:: Dataset extract
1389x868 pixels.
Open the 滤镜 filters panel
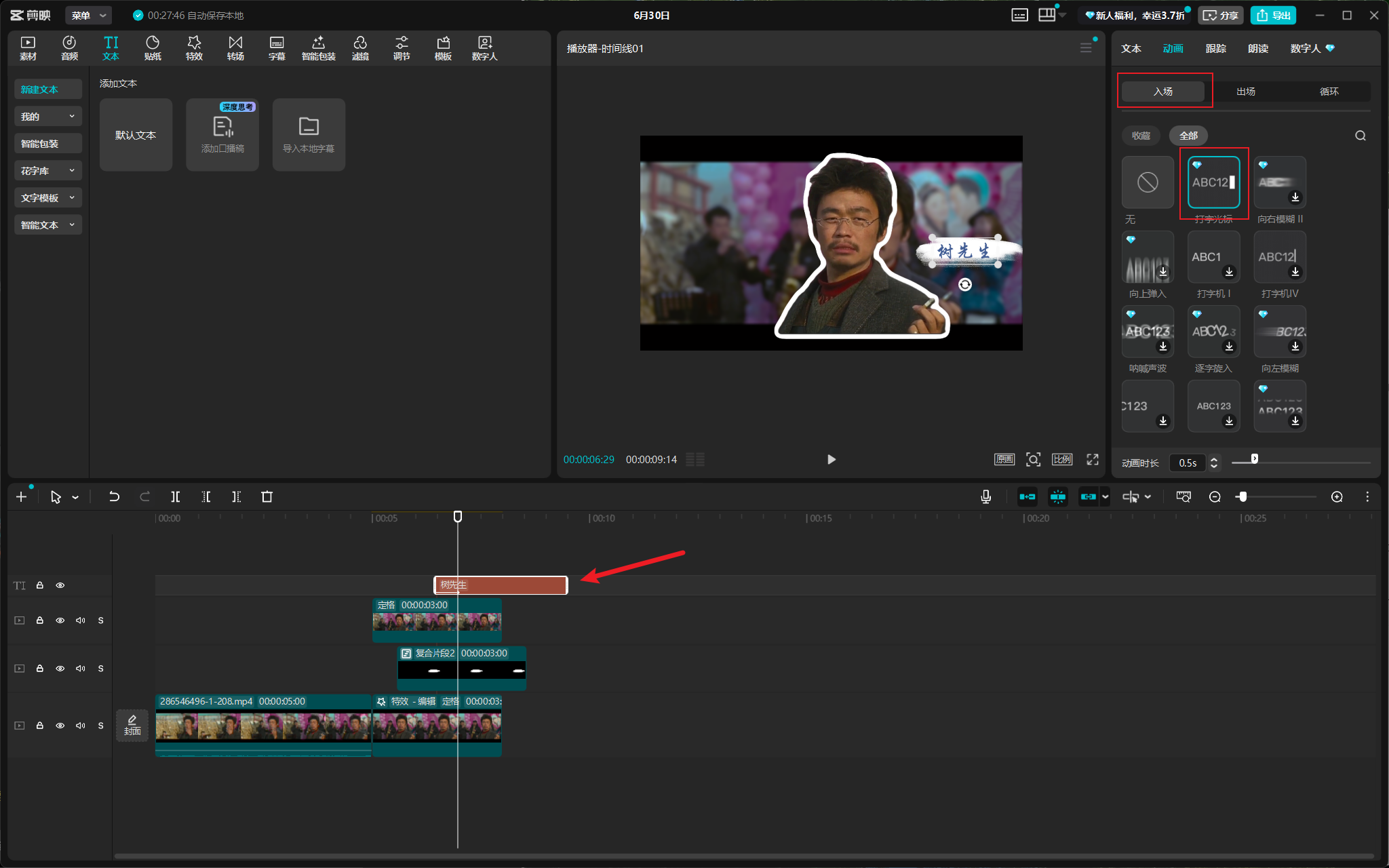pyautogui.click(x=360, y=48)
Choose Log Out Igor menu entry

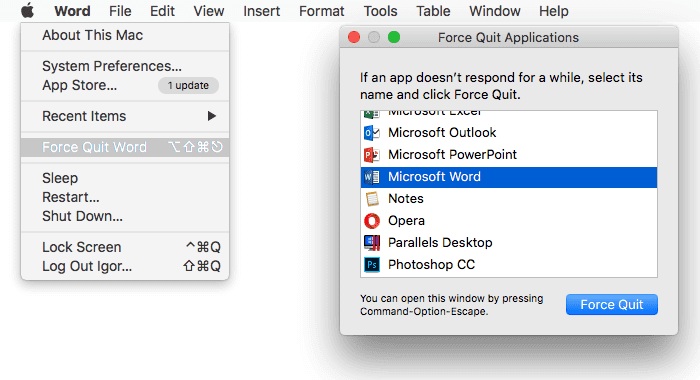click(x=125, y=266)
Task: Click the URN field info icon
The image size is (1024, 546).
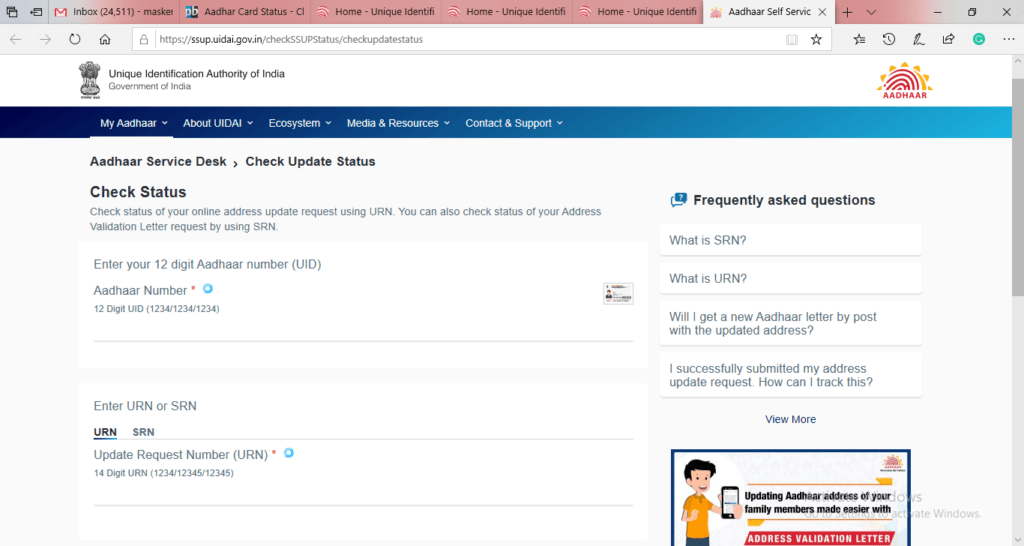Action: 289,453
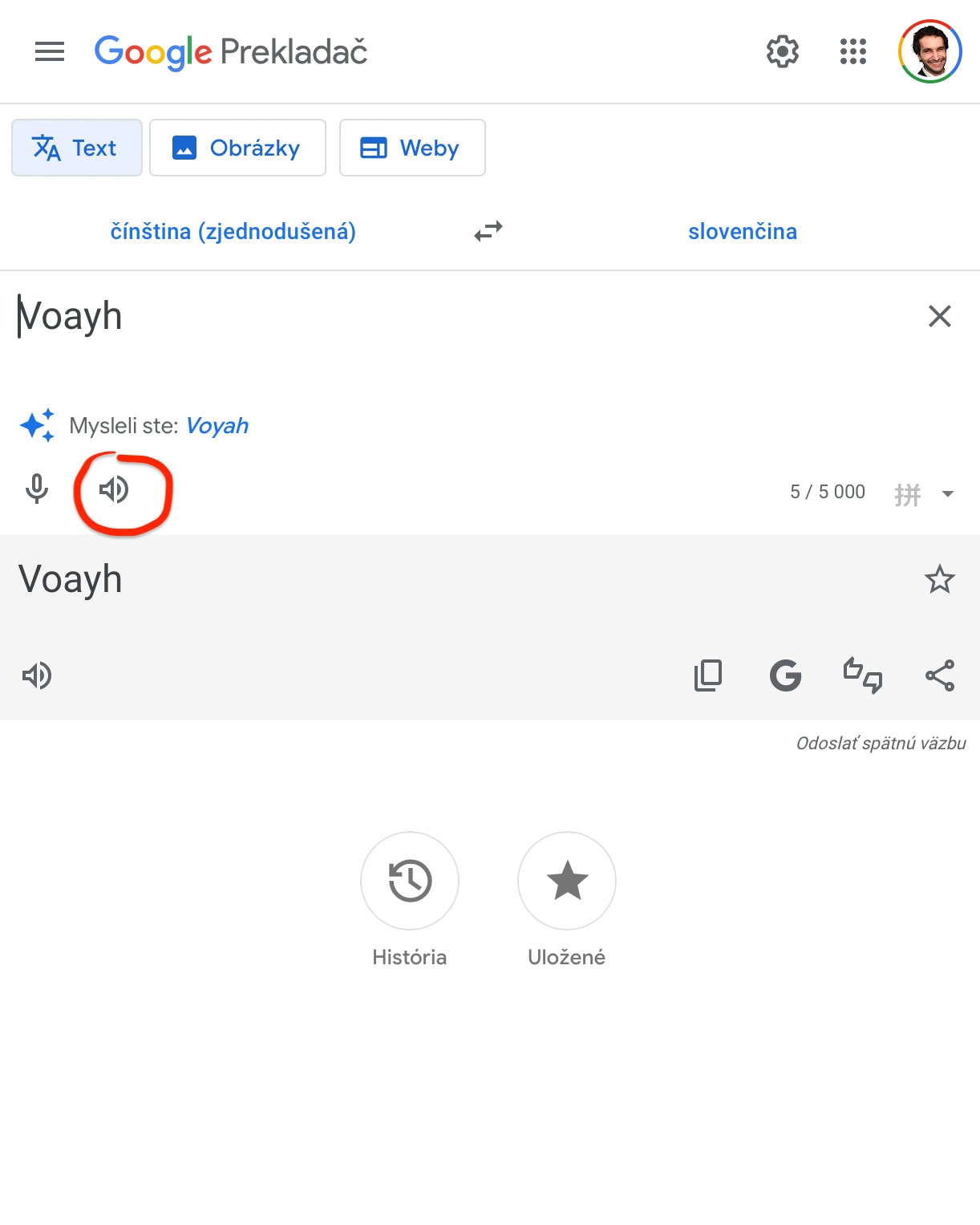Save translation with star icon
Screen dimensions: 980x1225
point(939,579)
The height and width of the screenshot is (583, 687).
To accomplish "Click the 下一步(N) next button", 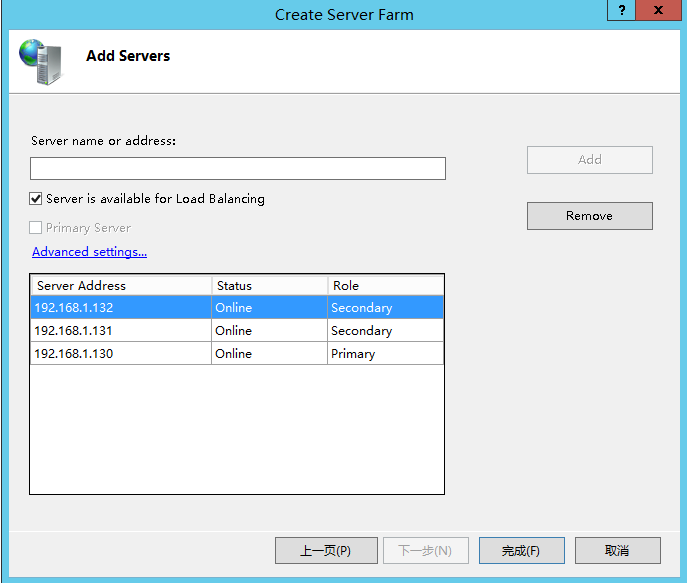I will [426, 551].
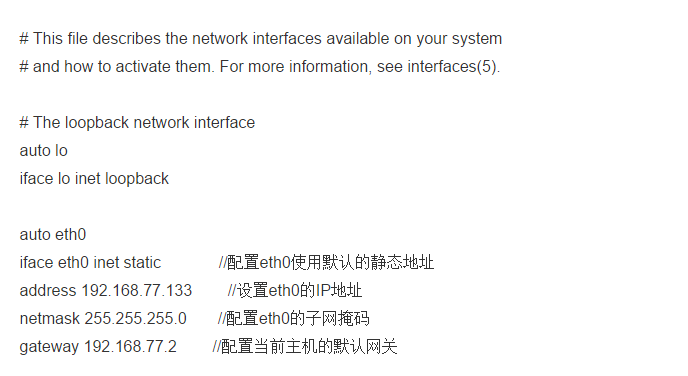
::::
▸ Your assignment
If a picture appears among the records, leave it out, and otherwise reproduce exactly every line from the first line through the one with "Task: Click the URN field info icon", both included.

▸ Response to the task
1389x868 pixels.
Open the 滤镜 filters panel
pyautogui.click(x=360, y=48)
Choose Log Out Igor menu entry

click(x=125, y=266)
Task: Click the URN field info icon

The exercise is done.